Metro Weekly

4th Circuit to hear Virginia transgender student’s appeal

ACLU-led legal team to argue that Gloucester County restroom policy violates Title IX protections

Gavin Grimm and legal team - Photo: via ACLUVA.org
Gavin Grimm and legal team – Photo: via ACLUVA.org

The 4th U.S. Circuit Court of Appeals on Wednesday will hear the appeal of a Virginia transgender student who is challenging his school’s restroom policy requiring him to use private facilities or the facilities of his biological sex at birth. Although an opinion will likely not be issued until two to four months after Wednesday’s oral arguments, the case could set a precedent for how courts deal with discrimination against people based on their gender identity.

The student at the heart of the case, Gavin Grimm, is a transgender male who had previously been permitted to use the boys’ restroom for a period of months, without objection, after he notified administrators of his gender identity at the beginning of his sophomore year. But a group of “concerned” parents and community members, egged on by socially conservative and anti-LGBT interest groups, threatened to oust the members of the school board if they did not prohibit Grimm from using the boys’ restroom. In a 6-1 decision, the school board decided to require Grimm to either use a single-stall restroom or other “alternative private facility” separate from his peers, or the girls’ restroom. 

In response to the board’s decision, the American Civil Liberties Union (ACLU) brought suit on behalf of Grimm, arguing that the Gloucester County restroom policy violates Title IX prohibitions on sex discrimination and equal protection under the Fourteenth Amendment to the U.S. Constitution.
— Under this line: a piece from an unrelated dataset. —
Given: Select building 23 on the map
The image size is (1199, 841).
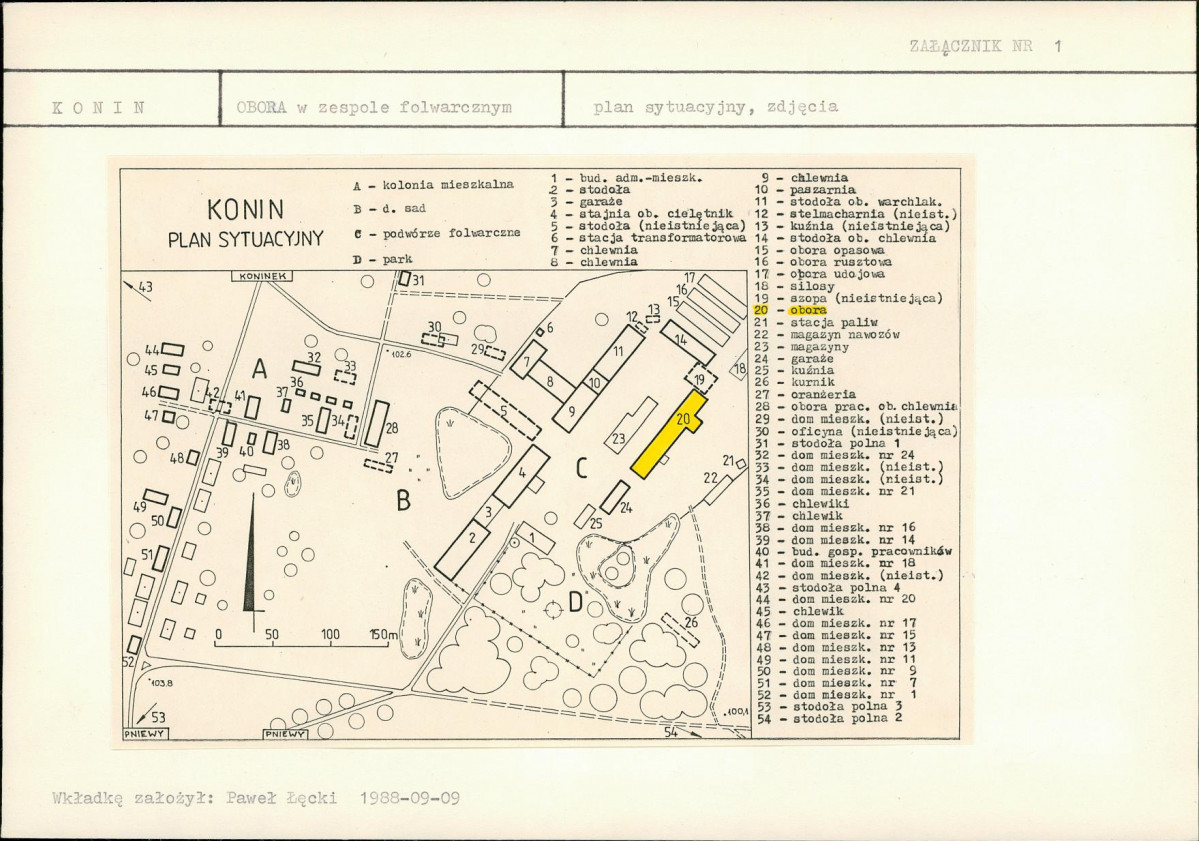Looking at the screenshot, I should (631, 425).
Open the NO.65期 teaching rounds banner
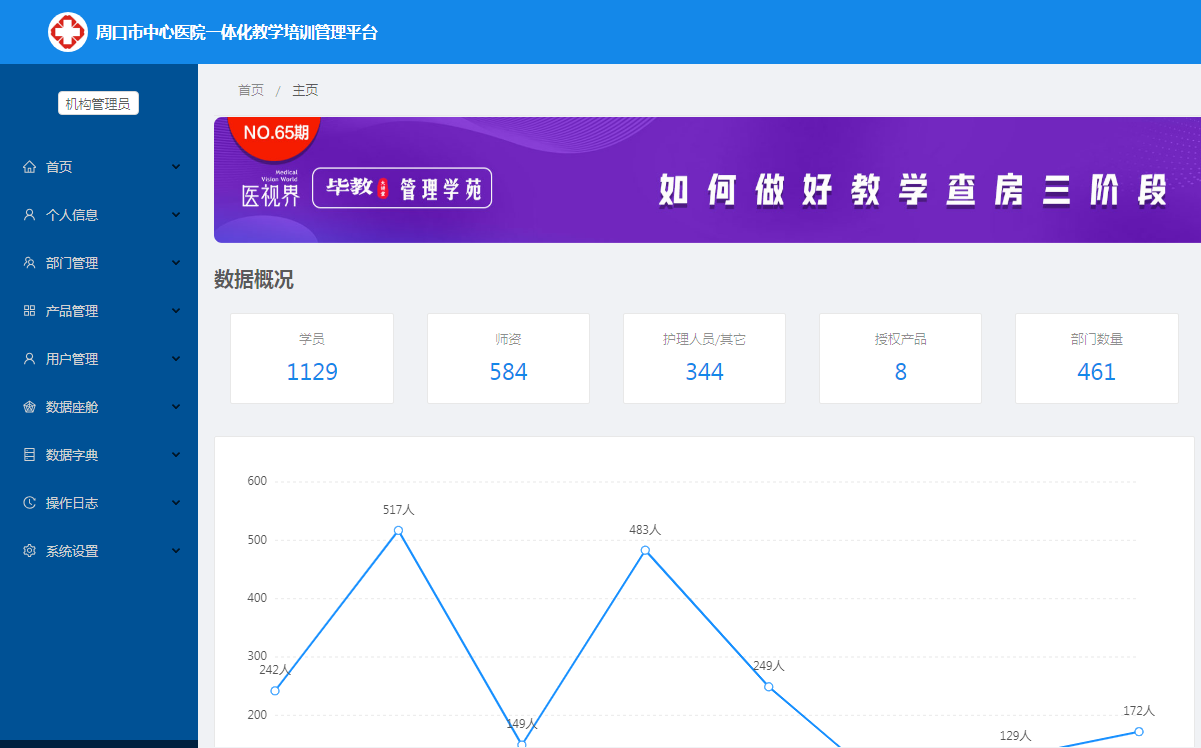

Grimm’s legal team also asked for an injunction that would allow him to use the boys’ restroom for the rest of his junior year. But U.S. District Judge Robert Doumar rejected the request for an injunction and threw out Grimm’s claims of discrimination under Title IX, prompting Grimm’s legal team to appeal his decision. Doumar has not yet ruled on the part of the lawsuit dealing with equal protection.

“This argument comes at a critical time for trans people,” Joshua Block, a senior staff attorney in the ACLU’s Lesbian, Gay, Bisexual and Transgender Project, said during a telephone conference call Monday evening. “While we continue to push for explicit protections in our federal civil rights statutes protecting against discrimination on the basis of gender identity, it’s now widely recognized by courts that discriminating against trans people already violates protections against sex discrimination in the Constitution and in Title IX. And of course, in order to equally participate in school, life and society, transgender people, like everyone else, have to use the restrooms.”

Block also noted in the conference call that this would be the first time that a federal appeals court will weigh in on whether Title IX’s prohibitions on sex discrimination apply to transgender individuals, meaning it will likely be a bellwether case that could affect future court rulings dealing with anti-transgender discrimination. The U.S. Department of Education and the U.S. Department of Justice have previously ruled that, under Title IX, schools must allow transgender students to use locker rooms, restrooms and changing facilities consistent with their gender identity.

The crux of the case will likely hinge on the interpretation of a Department of Education regulation that allows schools to provide separate restrooms for different genders. The Gloucester County School Board — as well as other school boards throughout the nation who have adopted similar policies but have not yet gone to court — argues that the regulation allows them to pass a policy requiring that students use either private facilities or facilities segregated on the basis of biological sex.

If the court adopts the Department of Education’s interpretation that Title IX applies to transgender students, then students like Grimm should be allowed to use the bathroom that corresponds to their correct gender identity. Such a decision would also preempt any anti-trans state laws, such as one proposed by Del. Mark Cole (R-Fredericksburg, Hartwood, Remington) that would fine students and administrators who allow students to use restrooms other than those designated for their biological sex at birth.

“I feel humiliated and dysphoric every time I’m forced to use a separate restroom facility just so I can carry out a basic function of human life,” Grimm said in the conference call. He has also had to struggle with negative messages from some people on social media, like Facebook, and particularly with adults who have spoken disparagingly about him, ridiculed him and made his anatomy a topic of public conversation. He called the experience both “terrifying” and “dehumanizing.”

Grimm also added that forcing him to use the girls’ restroom would likely not achieve the result that the school board and anti-LGBT conservatives desire.

“Even before I transitioned, I looked physically male for a long time before I came out,” Grimm said. “I was using the female restroom for a period of time when I appeared, by all accounts, as male. I would be told to get out of the girls’ room. They’d ask me to leave, or express discomfort, or even once, a girl walked in and walked back out thinking it was the boys’ room.

“Now that I’ve been on hormone replacement therapy for an extended time, my voice is lower. I have facial hair,” he continued. “There’s no part of me that’s congruent with being in a girls’ restroom, and I certainly would think that could cause some discomfort and confusion.”